We don’t often hear violas da gamba in Perth, and here we were graced with two of them, played by Jenny Eriksson and Krista Low. We also had two lovely sopranos in Susie Bishop and Bonnie de la Hunty, along with Sarah Papadopoulos on violin and the venerable Tommie Andersson on lute and theorbo.
The evening began with Bishop on stage accompanied by a distant lute in Antoine Boësset’s Nos esprites libret et contents, with Andersson gradually progressing from the rear of the auditorium, then joined by de la Hunty, then the violas da gamba and violin, a very sweet and pretty introduction. Another lute song followed by Étienne Moulinié, Objet de plus beau, sung by de la Hunty in her pure but well supported silvery tone, with clear diction and evident feeling, though it might be noted that in all these songs, while they might speak of “tourment” and “mal”, there is little musical shade.

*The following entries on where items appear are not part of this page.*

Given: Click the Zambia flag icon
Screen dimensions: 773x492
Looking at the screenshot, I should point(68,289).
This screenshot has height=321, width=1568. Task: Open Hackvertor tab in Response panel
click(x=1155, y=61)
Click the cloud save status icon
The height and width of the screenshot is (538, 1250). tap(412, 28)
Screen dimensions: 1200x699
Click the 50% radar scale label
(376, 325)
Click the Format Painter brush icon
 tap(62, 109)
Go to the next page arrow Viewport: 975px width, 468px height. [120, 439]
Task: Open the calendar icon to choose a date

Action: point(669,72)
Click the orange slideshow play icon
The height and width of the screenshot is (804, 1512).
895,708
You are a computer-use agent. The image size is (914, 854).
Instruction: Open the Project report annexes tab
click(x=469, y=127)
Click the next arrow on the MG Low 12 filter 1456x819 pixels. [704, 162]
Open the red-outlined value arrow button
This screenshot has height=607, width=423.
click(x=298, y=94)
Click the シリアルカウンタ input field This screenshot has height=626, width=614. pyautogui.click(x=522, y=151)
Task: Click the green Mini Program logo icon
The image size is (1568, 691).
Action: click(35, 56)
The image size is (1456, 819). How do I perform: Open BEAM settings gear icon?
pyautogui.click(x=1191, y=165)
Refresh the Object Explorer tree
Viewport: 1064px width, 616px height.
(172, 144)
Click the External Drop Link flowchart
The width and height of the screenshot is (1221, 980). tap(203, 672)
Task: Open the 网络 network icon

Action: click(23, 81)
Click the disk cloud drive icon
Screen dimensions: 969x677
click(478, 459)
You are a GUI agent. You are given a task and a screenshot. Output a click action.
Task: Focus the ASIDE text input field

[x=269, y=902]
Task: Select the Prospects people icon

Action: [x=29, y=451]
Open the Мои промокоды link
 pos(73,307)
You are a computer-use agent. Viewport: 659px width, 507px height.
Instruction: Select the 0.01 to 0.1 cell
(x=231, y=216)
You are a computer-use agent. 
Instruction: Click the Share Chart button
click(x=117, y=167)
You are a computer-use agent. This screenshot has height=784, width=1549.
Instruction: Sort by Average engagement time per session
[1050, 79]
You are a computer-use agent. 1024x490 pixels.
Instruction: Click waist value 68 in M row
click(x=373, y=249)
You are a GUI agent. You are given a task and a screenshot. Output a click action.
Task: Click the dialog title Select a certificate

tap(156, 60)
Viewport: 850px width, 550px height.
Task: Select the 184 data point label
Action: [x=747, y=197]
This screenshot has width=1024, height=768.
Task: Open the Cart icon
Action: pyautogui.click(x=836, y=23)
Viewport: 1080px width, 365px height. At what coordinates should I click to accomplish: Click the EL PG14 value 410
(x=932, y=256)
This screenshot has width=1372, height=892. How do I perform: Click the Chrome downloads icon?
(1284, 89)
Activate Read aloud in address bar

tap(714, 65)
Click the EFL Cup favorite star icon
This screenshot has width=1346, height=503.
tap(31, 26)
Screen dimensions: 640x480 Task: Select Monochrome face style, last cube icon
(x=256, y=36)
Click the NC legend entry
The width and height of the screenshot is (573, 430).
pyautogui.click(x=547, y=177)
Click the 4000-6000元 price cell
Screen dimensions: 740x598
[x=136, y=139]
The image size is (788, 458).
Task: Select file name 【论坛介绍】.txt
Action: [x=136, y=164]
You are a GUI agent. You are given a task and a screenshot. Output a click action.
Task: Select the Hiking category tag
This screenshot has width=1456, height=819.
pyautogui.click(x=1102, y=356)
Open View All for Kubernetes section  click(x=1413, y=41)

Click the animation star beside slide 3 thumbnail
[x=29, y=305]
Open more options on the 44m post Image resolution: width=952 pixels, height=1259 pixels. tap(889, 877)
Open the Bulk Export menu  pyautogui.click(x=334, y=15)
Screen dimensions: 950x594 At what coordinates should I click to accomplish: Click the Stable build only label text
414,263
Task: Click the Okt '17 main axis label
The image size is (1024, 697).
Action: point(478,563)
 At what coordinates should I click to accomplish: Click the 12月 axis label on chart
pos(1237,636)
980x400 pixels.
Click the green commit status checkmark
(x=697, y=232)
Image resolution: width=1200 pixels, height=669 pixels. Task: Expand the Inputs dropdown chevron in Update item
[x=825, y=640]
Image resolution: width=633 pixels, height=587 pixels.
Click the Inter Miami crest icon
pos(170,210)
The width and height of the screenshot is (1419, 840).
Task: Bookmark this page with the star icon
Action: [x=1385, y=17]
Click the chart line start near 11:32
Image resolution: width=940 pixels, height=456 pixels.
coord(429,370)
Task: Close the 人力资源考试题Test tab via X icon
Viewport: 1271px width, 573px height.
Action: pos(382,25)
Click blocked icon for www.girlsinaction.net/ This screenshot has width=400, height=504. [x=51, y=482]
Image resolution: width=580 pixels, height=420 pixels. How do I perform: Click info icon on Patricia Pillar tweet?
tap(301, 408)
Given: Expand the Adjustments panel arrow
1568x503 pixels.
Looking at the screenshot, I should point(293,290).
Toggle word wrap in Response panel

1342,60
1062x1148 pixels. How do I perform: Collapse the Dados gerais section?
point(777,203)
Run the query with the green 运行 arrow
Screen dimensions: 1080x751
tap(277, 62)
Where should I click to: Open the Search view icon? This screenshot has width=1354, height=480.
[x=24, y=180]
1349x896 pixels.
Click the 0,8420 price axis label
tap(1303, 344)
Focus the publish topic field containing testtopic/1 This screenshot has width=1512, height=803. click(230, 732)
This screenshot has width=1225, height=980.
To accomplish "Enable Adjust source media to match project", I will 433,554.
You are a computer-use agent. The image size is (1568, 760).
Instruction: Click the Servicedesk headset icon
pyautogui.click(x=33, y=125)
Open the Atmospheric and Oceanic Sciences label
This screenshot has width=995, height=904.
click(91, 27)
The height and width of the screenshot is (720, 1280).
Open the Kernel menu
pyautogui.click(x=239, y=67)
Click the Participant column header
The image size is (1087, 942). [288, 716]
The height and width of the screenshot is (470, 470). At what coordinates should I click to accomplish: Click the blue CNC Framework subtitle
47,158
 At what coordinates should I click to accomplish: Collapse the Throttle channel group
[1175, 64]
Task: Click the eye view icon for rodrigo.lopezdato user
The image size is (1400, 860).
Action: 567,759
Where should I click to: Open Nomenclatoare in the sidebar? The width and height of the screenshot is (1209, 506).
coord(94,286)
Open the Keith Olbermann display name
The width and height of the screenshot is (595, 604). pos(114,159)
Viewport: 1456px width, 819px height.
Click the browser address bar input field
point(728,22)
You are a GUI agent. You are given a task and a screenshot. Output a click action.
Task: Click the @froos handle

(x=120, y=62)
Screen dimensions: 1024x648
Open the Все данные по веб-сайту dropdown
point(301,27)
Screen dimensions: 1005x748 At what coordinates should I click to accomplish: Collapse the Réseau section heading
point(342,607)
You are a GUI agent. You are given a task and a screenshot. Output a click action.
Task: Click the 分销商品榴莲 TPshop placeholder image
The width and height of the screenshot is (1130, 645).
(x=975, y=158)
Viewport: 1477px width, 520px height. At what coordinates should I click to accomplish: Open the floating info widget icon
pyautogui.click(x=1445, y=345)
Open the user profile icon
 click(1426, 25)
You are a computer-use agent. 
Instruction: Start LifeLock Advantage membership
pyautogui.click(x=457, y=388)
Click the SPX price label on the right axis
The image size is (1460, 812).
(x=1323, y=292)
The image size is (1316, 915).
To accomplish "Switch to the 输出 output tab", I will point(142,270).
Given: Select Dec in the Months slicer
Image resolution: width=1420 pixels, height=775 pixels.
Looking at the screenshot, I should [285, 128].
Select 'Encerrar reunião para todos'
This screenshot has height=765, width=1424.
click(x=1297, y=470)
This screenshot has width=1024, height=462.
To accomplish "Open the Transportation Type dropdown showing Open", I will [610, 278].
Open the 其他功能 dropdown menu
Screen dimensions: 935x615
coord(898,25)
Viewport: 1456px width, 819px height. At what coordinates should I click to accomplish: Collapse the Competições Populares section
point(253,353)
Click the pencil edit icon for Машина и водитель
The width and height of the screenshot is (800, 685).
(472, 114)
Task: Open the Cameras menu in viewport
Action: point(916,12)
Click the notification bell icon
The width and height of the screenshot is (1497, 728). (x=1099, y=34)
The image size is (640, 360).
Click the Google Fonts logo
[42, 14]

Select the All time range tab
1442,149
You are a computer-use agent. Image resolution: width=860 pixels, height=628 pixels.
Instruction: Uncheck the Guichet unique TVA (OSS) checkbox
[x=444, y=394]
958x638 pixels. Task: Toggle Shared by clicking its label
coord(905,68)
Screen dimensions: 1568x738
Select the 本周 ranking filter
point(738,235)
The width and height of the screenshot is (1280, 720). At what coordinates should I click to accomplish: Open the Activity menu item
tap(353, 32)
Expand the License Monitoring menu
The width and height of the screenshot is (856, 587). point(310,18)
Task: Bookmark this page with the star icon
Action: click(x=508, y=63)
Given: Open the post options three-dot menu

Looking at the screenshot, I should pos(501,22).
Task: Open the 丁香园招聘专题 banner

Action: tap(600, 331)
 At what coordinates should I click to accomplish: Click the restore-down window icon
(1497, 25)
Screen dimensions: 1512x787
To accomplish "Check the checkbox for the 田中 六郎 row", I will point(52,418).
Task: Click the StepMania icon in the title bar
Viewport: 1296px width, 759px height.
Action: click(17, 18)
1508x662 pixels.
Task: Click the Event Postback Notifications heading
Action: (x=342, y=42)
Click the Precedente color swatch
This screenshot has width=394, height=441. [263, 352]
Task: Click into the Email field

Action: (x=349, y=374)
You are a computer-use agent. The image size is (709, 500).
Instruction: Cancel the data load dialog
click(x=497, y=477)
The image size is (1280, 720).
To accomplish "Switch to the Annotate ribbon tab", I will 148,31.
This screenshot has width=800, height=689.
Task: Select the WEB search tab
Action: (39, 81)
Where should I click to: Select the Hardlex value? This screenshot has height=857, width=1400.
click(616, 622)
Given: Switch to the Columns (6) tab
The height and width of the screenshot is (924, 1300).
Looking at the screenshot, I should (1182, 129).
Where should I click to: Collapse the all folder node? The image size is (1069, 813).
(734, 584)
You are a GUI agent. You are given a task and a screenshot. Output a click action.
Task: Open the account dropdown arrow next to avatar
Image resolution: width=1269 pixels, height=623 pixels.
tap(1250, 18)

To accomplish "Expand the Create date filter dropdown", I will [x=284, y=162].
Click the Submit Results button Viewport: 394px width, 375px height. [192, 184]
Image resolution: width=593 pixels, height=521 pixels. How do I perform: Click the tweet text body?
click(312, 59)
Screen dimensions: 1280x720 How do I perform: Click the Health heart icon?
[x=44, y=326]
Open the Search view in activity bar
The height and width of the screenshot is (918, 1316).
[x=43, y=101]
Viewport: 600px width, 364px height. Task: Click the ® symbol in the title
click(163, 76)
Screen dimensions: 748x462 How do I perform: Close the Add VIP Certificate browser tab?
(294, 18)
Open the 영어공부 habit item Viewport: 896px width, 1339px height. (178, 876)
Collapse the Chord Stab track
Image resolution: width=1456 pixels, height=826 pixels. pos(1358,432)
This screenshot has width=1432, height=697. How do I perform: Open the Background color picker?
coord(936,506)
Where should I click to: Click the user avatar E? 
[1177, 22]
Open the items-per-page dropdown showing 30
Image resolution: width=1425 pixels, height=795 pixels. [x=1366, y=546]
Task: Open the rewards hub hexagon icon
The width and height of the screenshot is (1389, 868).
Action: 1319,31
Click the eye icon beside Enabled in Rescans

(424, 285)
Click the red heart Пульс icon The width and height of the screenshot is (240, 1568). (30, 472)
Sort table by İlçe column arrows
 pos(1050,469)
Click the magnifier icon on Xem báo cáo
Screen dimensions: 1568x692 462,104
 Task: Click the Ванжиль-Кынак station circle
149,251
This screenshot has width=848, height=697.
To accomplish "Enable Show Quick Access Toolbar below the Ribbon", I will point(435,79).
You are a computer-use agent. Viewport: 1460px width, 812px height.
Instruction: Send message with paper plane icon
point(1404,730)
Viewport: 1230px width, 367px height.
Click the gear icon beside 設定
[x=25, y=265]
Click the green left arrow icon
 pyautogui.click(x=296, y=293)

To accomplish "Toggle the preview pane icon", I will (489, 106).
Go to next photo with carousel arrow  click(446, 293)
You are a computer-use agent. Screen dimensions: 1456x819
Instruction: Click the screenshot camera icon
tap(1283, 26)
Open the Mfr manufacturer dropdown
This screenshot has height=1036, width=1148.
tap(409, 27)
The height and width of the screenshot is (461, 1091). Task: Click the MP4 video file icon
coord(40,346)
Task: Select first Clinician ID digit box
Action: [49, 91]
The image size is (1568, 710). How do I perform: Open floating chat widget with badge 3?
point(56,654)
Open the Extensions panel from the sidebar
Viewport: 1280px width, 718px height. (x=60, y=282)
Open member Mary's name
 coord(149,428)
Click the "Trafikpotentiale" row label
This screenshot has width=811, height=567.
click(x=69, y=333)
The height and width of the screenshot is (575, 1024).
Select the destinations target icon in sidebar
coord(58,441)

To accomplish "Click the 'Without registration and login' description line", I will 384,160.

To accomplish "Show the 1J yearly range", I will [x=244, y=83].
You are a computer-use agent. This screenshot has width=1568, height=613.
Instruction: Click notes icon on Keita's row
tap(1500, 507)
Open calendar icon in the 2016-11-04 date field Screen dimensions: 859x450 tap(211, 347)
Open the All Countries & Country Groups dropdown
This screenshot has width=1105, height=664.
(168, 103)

This was followed by excerpts from Sainte-Colombe’s Concerts à 2 violes esgales, a stately sarabande (La mignarde) and a lively gavotte, all played with panache and deft artistry. Then ensued more lute songs alternating with instrumental pieces as we gradually moved forward through time, culminating in Charpentier, Jean-Féry Rebel and the recently recuperated Élisabeth Jacquet de la Guerre.
Different members of the ensemble chatted to the audience between items. Krista Low introduced Marais’ Suite for 2 viols and continuo (the latter comprising the theorbo) in three movements, characterising the Menuet as “polite” (it is actually rather angular for a Minuet) and the Gavotte en rondeau as “really cheeky”, which was played with evident enjoyment.